1. build-paddle compiles PaddlePaddle from source inside a CUDA container
2. The wheel is saved to ./wheels/ directory
3. Dockerfile.gpu detects the local wheel and uses it instead of PyPI

Caveats:

• Build takes 2-4 hours on first run
• Requires ~20GB disk space during build
• Not officially supported by PaddlePaddle team
• May need adjustments for future PaddlePaddle versions

See: GitHub Issue #17327

Option 3: Alternative OCR Engines

For ARM64 GPU acceleration, consider alternatives:

Engine	ARM64 GPU	Notes
Tesseract	❌ CPU-only	Good fallback, widely available
EasyOCR	⚠️ Via PyTorch	PyTorch has ARM64 GPU support
TrOCR	⚠️ Via Transformers	Hugging Face Transformers + PyTorch
docTR	⚠️ Via TensorFlow/PyTorch	Both backends have ARM64 support

EasyOCR with PyTorch is a viable alternative:

pip install torch torchvision --index-url https://download.pytorch.org/whl/cu121
pip install easyocr

x86_64 GPU Setup (Working)

For x86_64 systems with NVIDIA GPU, the GPU Docker works:

# Verify GPU is accessible
nvidia-smi

# Verify Docker GPU access
docker run --rm --gpus all nvidia/cuda:12.0-base nvidia-smi

# Build and run GPU version
docker compose up ocr-gpu

GPU Docker Compose Configuration

The docker-compose.yml configures GPU access via:

deploy:
  resources:
    reservations:
      devices:
        - driver: nvidia
          count: 1
          capabilities: [gpu]

This requires Docker Compose v2 and nvidia-container-toolkit.

DGX Spark / ARM64 Quick Start

For ARM64 systems (DGX Spark, Jetson, Graviton), use CPU-only:

cd src/paddle_ocr

# Build ARM64-native CPU image
docker build -f Dockerfile.cpu -t paddle-ocr-api:arm64 .

# Run
docker run -d -p 8000:8000 \
  -v $(pwd)/../dataset:/app/dataset:ro \
  paddle-ocr-api:arm64

# Test
curl http://localhost:8000/health

Cross-Compile from x86_64

Build ARM64 images from an x86_64 machine:

# Setup buildx for multi-arch
docker buildx create --name mybuilder --use

# Build ARM64 image from x86_64 machine
docker buildx build -f Dockerfile.cpu \
  --platform linux/arm64 \
  -t paddle-ocr-api:arm64 \
  --load .

# Save and transfer to DGX Spark
docker save paddle-ocr-api:arm64 | gzip > paddle-ocr-arm64.tar.gz
scp paddle-ocr-arm64.tar.gz dgx-spark:~/

# On DGX Spark:
docker load < paddle-ocr-arm64.tar.gz

Using with Ray Tune

Update your notebook's trainable_paddle_ocr function:

import requests

API_URL = "http://localhost:8000/evaluate"
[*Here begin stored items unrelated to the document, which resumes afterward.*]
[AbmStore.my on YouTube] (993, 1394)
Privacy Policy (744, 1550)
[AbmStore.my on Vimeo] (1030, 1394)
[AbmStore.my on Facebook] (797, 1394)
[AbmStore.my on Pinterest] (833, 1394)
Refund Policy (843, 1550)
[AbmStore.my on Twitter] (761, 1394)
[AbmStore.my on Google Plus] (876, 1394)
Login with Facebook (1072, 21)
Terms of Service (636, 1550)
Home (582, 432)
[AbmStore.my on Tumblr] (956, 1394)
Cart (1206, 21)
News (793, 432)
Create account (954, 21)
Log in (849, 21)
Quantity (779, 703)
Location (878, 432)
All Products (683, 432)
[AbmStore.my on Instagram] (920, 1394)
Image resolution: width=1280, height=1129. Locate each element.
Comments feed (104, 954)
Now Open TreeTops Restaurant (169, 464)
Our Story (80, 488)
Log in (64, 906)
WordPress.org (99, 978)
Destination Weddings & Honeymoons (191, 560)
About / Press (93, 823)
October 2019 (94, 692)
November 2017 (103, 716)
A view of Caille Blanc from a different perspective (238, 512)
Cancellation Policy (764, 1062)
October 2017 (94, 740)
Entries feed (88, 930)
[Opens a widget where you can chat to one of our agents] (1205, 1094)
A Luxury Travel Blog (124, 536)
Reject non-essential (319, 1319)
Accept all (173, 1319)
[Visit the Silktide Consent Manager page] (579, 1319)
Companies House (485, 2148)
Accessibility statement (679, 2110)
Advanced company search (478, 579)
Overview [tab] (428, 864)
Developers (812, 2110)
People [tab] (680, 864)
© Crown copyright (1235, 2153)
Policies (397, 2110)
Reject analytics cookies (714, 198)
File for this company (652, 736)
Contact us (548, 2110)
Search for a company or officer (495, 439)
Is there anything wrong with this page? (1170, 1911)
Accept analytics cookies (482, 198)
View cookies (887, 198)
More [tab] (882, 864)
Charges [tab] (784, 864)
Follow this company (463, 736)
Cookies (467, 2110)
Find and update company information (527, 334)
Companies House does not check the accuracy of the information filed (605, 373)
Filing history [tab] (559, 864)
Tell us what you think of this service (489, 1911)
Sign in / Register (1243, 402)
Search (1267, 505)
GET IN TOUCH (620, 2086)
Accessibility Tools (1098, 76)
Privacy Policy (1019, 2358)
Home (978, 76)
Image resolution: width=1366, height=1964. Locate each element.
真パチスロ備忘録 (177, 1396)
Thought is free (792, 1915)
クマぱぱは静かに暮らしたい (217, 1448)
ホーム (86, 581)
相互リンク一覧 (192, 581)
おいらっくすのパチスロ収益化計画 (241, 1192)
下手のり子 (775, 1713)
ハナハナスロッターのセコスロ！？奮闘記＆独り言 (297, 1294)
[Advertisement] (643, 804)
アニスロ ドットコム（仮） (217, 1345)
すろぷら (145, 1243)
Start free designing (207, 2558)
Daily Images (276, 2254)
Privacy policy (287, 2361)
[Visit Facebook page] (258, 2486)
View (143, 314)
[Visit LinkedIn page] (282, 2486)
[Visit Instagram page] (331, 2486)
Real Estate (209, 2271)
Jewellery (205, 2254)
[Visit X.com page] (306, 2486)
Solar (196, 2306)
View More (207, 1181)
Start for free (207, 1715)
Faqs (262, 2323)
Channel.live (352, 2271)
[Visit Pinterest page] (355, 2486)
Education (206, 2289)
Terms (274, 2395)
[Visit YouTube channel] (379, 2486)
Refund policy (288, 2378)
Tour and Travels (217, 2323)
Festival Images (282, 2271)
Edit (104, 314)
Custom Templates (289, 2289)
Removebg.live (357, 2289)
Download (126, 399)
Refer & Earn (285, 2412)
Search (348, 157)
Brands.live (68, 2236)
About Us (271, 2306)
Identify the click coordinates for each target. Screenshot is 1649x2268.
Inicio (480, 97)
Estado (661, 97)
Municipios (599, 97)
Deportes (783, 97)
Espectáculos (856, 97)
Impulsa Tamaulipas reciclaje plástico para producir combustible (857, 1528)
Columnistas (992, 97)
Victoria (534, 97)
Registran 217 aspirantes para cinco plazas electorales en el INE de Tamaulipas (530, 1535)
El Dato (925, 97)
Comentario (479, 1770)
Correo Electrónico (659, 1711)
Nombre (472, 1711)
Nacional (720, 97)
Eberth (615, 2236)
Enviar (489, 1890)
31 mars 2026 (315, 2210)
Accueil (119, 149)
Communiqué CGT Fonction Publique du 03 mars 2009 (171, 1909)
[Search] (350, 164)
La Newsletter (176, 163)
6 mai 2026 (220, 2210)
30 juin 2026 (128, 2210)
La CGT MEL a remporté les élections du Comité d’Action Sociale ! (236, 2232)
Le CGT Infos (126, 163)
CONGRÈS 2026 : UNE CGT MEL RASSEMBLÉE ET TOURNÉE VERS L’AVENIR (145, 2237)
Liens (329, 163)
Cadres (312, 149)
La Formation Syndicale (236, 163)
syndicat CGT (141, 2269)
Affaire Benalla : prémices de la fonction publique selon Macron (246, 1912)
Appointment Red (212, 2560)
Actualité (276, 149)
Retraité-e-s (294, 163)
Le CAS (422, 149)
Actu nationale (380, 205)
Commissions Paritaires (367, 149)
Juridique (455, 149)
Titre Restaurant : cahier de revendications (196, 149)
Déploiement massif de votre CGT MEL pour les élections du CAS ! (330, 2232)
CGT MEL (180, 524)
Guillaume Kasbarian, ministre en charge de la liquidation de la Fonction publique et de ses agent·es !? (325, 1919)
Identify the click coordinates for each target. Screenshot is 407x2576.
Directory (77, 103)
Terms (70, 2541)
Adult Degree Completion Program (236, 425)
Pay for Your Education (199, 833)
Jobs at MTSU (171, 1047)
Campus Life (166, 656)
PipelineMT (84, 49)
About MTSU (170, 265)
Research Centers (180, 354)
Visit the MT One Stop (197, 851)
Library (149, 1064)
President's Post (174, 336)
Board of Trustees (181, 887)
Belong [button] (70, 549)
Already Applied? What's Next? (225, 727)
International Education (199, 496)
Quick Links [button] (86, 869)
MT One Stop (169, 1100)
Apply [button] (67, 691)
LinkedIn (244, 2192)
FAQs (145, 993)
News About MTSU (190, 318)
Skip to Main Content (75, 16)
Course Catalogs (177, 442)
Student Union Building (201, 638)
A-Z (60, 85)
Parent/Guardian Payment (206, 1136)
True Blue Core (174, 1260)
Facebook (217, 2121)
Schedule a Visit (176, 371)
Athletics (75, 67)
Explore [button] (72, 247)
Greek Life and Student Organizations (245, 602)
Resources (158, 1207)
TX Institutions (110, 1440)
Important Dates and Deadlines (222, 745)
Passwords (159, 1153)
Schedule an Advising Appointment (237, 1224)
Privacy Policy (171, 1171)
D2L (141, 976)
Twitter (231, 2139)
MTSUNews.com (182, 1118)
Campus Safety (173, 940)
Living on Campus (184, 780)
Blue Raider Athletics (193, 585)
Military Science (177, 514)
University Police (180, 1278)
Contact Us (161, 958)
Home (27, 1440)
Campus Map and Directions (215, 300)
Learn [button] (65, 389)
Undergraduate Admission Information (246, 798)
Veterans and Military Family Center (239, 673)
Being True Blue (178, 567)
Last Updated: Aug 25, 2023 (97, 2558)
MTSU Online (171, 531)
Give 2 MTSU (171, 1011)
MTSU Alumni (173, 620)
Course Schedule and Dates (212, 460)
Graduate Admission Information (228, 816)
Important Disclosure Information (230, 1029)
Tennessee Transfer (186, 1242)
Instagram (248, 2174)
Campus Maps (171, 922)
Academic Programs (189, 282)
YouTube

def trainable_paddle_ocr(config):
    """Call OCR API instead of subprocess."""
    payload = {
        "pdf_folder": "/app/dataset",
        "use_doc_orientation_classify": config.get("use_doc_orientation_classify", False),
        "use_doc_unwarping": config.get("use_doc_unwarping", False),
        "textline_orientation": config.get("textline_orientation", True),
        "text_det_thresh": config.get("text_det_thresh", 0.0),
        "text_det_box_thresh": config.get("text_det_box_thresh", 0.0),
        "text_det_unclip_ratio": config.get("text_det_unclip_ratio", 1.5),
        "text_rec_score_thresh": config.get("text_rec_score_thresh", 0.0),
    }

    try:
        response = requests.post(API_URL, json=payload, timeout=600)
        response.raise_for_status()
        metrics = response.json()
        tune.report(metrics=metrics)
    except Exception as e:
        tune.report({"CER": 1.0, "WER": 1.0, "ERROR": str(e)[:500]})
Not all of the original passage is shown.